Extravasamento da solução parenteral: alimentação via parenteral foi indicada e realizada corretamente, mas complicações do prematuro ensejaram transbordamento do conteúdo 15.11.2019 • por Diego Mariante Cardoso

Fertilização in vitro ensejou gravidez trigemelar, e que, às vinte e nove semanas, foi interrompida mediante cesariana, em virtude de evidências ecográficas de sofrimento fetal. A trigêmea que nasceu por último pesava 1.000 gramas – o peso mais baixo de todos – e apresentou complicações devido à prematuridade: seis dias após o nascimento, atingia apenas 895 gramas e encontrava-se na UTI, pois exigia cuidados intensivos, como suporte ventilatório. Estava hemodinamicamente instável devido à presença de canal arterial calibroso, pelo que lhe foi ministrada indometacina intravenosa na tentativa de fechamento sem cirurgia cardíaca. Devido à impossibilidade do uso da via digestiva, foi colocada sob nutrição parenteral, e o acesso venoso de preferência, nestes casos, é por meio de um vaso no couro cabeludo, conforme doutrina médica atinente à matéria. Evidentemente, é do médico a indicação do procedimento, e da enfermagem sua execução – localizar-se a veia e injetar-se a alimentação. Ocorre que o conteúdo extravasou-se por, provavelmente, ruptura do frágil tecido do vaso, o que pode ocorrer em prematuros, ainda não completamente formados em todos seus tecidos. Tal é acontecimento imprevisível, e inevitável, pois a criança deve ser nutrida conforme supra indicado. No presente caso, a paciente estava com imunidade deprimida e plaquetopenia, o que facilita saída de sangue dos vasos; mais, havia fuga de sangue da circulação periférica para a pulmonar, provocando menor irrigação dos tecidos no local, facilitando, assim, que qualquer quantidade de cálcio contida na solução parenteral que se extravasasse pudesse necrosar tecidos. Efetivamente, dita necrose veio a ocorrer, no couro cabeludo da autora, sendo indicados e realizados debridamentos, com sucesso, para resolução do caso. Mesmo enfrentando estas dificuldades, a paciente sobreviveu, apresentando como seqüela área glabra no couro cabeludo, nas regiões temporal direita e ocipital, prolongando-se até perto do pescoço.

OBJETIVO DO EXERCÍCIO => Por favor, retome o texto sobre o extravasamento da solução parenteral a partir da última frase apresentada.

MATERIAL EXTRAÍDO =>
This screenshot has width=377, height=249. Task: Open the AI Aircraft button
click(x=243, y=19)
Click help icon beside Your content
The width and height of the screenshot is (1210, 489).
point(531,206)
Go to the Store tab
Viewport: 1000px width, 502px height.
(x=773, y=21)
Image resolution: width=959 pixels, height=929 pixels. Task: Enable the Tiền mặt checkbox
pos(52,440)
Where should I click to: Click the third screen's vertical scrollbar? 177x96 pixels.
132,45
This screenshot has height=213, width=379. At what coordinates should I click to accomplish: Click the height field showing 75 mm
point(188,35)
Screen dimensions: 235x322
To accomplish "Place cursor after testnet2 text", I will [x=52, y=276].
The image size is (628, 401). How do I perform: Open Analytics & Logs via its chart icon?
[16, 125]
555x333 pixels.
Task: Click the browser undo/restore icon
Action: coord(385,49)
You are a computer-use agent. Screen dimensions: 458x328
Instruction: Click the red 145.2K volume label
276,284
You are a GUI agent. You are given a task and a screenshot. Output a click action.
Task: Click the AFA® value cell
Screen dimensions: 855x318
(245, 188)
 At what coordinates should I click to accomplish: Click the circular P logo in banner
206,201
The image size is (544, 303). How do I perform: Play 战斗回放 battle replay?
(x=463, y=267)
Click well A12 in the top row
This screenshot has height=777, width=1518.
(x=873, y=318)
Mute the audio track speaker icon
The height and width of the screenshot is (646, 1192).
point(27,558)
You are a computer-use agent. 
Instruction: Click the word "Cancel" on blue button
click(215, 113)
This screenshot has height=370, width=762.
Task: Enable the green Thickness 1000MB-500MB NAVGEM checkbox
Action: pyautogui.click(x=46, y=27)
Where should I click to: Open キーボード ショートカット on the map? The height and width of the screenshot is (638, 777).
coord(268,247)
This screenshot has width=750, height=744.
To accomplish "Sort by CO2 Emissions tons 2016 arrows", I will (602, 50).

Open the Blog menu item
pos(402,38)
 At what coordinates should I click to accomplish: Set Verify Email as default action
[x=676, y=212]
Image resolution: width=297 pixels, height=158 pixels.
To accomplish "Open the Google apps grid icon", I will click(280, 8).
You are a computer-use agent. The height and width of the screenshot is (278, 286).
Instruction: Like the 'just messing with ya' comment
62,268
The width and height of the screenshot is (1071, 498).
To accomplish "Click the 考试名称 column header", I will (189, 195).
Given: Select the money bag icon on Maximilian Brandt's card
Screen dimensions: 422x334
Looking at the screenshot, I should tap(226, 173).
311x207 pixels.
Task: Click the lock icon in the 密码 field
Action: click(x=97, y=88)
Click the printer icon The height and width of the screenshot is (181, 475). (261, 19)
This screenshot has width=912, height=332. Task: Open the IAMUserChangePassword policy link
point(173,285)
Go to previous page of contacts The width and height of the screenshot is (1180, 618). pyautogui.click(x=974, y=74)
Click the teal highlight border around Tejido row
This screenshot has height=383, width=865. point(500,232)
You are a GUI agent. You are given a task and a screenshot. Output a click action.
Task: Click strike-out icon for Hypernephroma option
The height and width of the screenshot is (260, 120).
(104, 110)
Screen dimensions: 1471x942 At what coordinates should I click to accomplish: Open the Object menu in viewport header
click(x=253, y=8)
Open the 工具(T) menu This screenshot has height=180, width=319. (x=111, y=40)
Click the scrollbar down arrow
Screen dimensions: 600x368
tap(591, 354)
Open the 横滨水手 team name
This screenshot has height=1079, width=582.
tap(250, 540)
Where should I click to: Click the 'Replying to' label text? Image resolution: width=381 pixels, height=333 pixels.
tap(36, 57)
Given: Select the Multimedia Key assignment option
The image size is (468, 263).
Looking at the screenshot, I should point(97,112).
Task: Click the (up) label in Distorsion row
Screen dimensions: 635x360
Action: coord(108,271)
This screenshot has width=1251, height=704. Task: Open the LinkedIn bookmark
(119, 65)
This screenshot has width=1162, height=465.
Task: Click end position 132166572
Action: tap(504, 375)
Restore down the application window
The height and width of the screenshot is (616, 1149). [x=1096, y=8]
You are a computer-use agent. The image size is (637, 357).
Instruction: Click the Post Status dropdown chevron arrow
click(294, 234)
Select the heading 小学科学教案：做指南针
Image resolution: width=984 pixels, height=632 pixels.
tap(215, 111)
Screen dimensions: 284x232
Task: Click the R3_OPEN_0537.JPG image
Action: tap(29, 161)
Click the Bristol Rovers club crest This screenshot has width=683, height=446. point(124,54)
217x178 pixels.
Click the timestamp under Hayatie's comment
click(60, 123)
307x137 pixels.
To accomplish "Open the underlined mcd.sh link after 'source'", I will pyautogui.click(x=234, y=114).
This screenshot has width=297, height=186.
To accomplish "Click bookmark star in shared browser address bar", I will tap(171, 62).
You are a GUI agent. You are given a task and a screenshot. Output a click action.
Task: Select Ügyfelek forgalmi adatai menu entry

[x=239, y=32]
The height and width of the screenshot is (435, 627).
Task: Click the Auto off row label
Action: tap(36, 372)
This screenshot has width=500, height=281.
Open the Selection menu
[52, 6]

RESPOSTA ESCRITA =>
A família, inconformada com o ocorrido, ingressou em juízo contra o médico assistente (pediatra) e o hospital, alegando a existência de danos, os quais seriam decorrentes de falhas no atendimento. O facultativo apresentou sua defesa, expondo os fatos como acima narrados, e ressaltando que o mesmo agiu corretamente, inexistindo nexo causal entre seus atos e os danos alegados. A sentença (decisão de primeira instância) julgou o processo favoravelmente ao médico e ao hospital, valorizando a perícia realizada no processo, transcrevendo o seguinte trecho do aludido laudo técnico:

“(...) nasceu entre o sexto e o sétimo mês, durante a 29ª semana da gestação de sua mãe, pesando um quilo ao nascer: nascituro de alto risco. Mas tudo isto já estava previsto, eis que fruto de gravidez trigemelar, indo para a unidade de neonatologia, onde, mercê dos cuidados recebidos por uma equipe mutidisciplinar, continuou a se desenvolver, atingindo os níveis considerados normais para as crianças nascidas de gravidez a termo, ela e suas irmãs, como as vemos atualmente.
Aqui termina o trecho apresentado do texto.